Again, based on the lack of evidence about the child’s sports expenses, we discern no abuse of discretion by the court in not allocating them. Neither party provided any evidence that would allow the court to make findings on this point. True, wife testified that the child was involved in sports and that she wanted the court to allocate the expenses for his activities according to the parties’ incomes. But she provided no information regarding the child’s need to participate, the cost of his sports and activities, or whether the cost was reasonable.”Griffith, ¶¶ 44-45 (Cleaned Up)
The takeaway? Over one parent’s objection, a trial court cannot order the parents to share in abstract costs for a child’s extracurricular activities, but must have evidence on the specific activities and costs. As indicated, most parenting plans typically address this issue, agreeing that both parents are responsible for sharing costs of mutually-agreed upon activities proportional to their incomes.
At Graham.Law, most parenting plans we draft has language similar to this:
“Extracurricular Activity Expenses. The parents shall share, proportional to their incomes, the costs of any mutually agreed-upon extracurricular activities which have expenses in excess of $100 for the season, including sports leagues/uniforms, cheerleading or camp, but excluding routine recreational activities. A parent may not unreasonably withhold approval of an activity to avoid the obligation to share payments.”
There are still loopholes – what happens if a parent simply refuses to consent to an activity?
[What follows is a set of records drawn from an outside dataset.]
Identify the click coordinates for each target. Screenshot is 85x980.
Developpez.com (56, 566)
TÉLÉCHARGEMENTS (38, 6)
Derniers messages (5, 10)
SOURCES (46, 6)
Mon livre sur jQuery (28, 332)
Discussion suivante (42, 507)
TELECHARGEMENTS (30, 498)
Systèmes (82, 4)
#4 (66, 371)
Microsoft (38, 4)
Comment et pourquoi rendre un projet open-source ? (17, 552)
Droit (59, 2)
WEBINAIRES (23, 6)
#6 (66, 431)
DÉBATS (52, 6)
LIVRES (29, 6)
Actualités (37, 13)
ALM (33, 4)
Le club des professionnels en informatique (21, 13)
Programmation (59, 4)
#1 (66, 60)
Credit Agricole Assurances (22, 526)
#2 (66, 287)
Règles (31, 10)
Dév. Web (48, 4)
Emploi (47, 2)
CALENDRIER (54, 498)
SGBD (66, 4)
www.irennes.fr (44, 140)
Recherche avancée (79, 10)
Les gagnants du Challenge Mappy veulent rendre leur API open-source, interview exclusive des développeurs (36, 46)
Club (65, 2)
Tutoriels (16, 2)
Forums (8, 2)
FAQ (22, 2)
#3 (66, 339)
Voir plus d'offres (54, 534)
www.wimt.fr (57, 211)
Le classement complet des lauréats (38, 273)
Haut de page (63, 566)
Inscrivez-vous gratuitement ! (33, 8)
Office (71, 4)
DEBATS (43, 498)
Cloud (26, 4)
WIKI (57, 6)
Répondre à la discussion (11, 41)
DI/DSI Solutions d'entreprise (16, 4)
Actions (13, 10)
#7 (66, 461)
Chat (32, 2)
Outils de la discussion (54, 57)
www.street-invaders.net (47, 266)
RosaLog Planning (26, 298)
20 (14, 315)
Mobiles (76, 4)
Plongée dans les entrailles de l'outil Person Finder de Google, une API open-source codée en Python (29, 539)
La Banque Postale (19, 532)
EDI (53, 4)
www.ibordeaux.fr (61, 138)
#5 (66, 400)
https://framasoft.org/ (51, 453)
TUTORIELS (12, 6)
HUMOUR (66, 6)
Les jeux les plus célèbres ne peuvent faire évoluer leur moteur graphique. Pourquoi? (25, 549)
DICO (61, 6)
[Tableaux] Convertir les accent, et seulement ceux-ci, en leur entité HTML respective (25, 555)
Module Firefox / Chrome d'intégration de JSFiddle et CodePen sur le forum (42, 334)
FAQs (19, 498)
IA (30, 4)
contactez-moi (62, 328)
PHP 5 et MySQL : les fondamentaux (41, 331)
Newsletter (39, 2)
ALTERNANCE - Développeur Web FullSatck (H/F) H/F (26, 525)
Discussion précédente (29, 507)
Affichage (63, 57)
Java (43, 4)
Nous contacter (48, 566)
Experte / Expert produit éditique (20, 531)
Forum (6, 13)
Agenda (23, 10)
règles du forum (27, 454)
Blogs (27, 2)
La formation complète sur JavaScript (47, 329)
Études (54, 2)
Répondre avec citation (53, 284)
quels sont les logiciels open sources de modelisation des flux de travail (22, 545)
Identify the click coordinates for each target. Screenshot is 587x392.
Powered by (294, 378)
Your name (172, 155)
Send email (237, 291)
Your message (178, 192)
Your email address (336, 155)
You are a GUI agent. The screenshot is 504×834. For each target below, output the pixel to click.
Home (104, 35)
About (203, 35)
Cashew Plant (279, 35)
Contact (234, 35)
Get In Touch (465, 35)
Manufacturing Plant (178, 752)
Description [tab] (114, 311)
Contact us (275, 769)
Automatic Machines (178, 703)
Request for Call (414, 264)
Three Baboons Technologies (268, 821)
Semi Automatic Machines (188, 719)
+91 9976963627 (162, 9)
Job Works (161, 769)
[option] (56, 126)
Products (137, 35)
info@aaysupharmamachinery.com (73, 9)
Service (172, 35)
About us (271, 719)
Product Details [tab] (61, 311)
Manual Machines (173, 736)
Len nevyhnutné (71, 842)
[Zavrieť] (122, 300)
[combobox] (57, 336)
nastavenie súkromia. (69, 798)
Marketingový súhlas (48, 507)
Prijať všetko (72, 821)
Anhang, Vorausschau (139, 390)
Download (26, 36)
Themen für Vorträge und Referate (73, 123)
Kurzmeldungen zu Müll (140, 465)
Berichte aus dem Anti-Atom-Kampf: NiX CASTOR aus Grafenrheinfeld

At some stage a judge may find a parent is unreasonably withholding approval, particularly if the child has long done that activity and enjoys it, or if the parent has a history of saying “no” to every activity. But having this language at least gives the parent the ability to try to collect for expenses.
No Evidence of Separate Property Interest in Retirements
The mother’s income was not the only appellate battle the father lost. The trial court and court of appeals both rejected his assertion of premarital credit in his police pension because he did not actually introduce evidence to support his claim. See our blog post No Separate Property in a Divorce in Colorado Without Proof for a discussion of that issue.